§ **DESCRIPTION OF THE TASK**:
From the NSA surveillance archive below, copy out everything from "The operation is" down to "the White House." word for word.

2013-09-16

From our overstocked archives, 1993-2003

2003

TOM CARVER, BBC - The NSA was created after World War II to stop another surprise attack like Pearl Harbor by providing early warning. But in the hour when the need was greatest, it failed the country. And it failed not because it did not have enough information, but because it had too much. According to author James Bamford, who has studied the NSA for years, each one of their dozen largest listening posts around the world picks up more than two million communications an hour - cell phones, diplomatic trffic, emails, faxes. That works out at 500 million hours every day.

Observer, UK - The United Nations has begun a top-level investigation into the bugging of its delegations by the United States, first revealed in the Observer last week. Sources in the office of UN Secretary General Kofi Annan confirmed last night that the spying operation had already been discussed at the UN's counter-terrorism committee and will be further investigated. The news comes as British police confirmed the arrest of a 28-year-old woman working at the top secret Government Communications Headquarters on suspicion of contravening the Official Secrets Act.

. . . The revelations of the spying operation have caused deep embarrassment to the Bush administration at a key point in the sensitive diplomatic negotiations to gain support for a second UN resolution authorizing intervention in Iraq. White House spokesman Ari Fleischer and Defense Secretary Donald Rumsfeld were both challenged about the operation last week, but said they could not comment on security matters.

The operation is thought to have been authorized by US National Security Adviser Condoleezza Rice, but American intelligence experts told the Observer that a decision of this kind would also have involved Donald Rumsfeld, CIA director George Tenet and NSA chief General Michael Hayden. President Bush himself would have been informed at one of the daily intelligence briefings held every morning at the White House.

2000

ELECTRONIC PRIVACY INFO CENTER: Recently released National Security Agency documents obtained by EPIC indicate that the agency drafted policies for handling communications intercepted from or about former President Jimmy Carter, First Lady Hillary Rodham Clinton and candidates who ran for national office in 1996. The memos, which contain guidance for the writing of reports regarding intercepted communications, make clear the necessity of keeping the identities of the individuals confidential. Currently, the NSA is prohibited by law from conducting surveillance on American citizens.

§ **GIVEN MATERIAL**:
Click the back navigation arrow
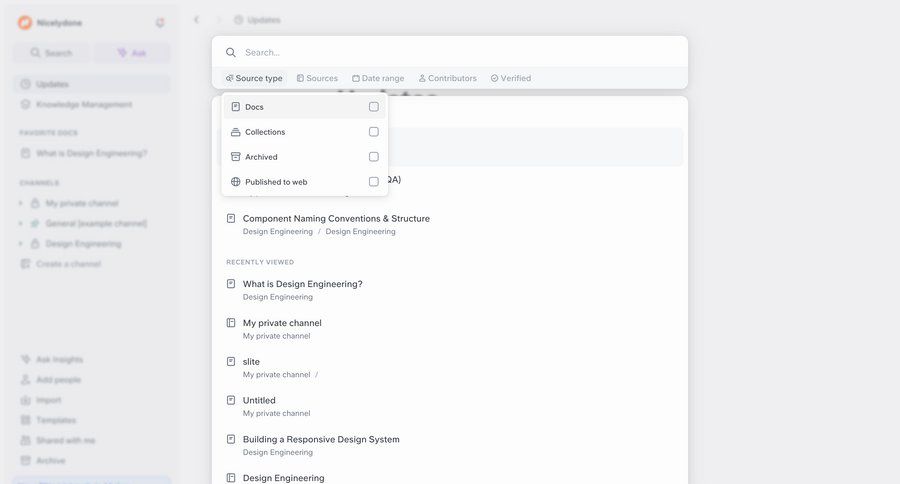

§ **ANSWER IN FULL**:
The operation is thought to have been authorized by US National Security Adviser Condoleezza Rice, but American intelligence experts told the Observer that a decision of this kind would also have involved Donald Rumsfeld, CIA director George Tenet and NSA chief General Michael Hayden. President Bush himself would have been informed at one of the daily intelligence briefings held every morning at the White House.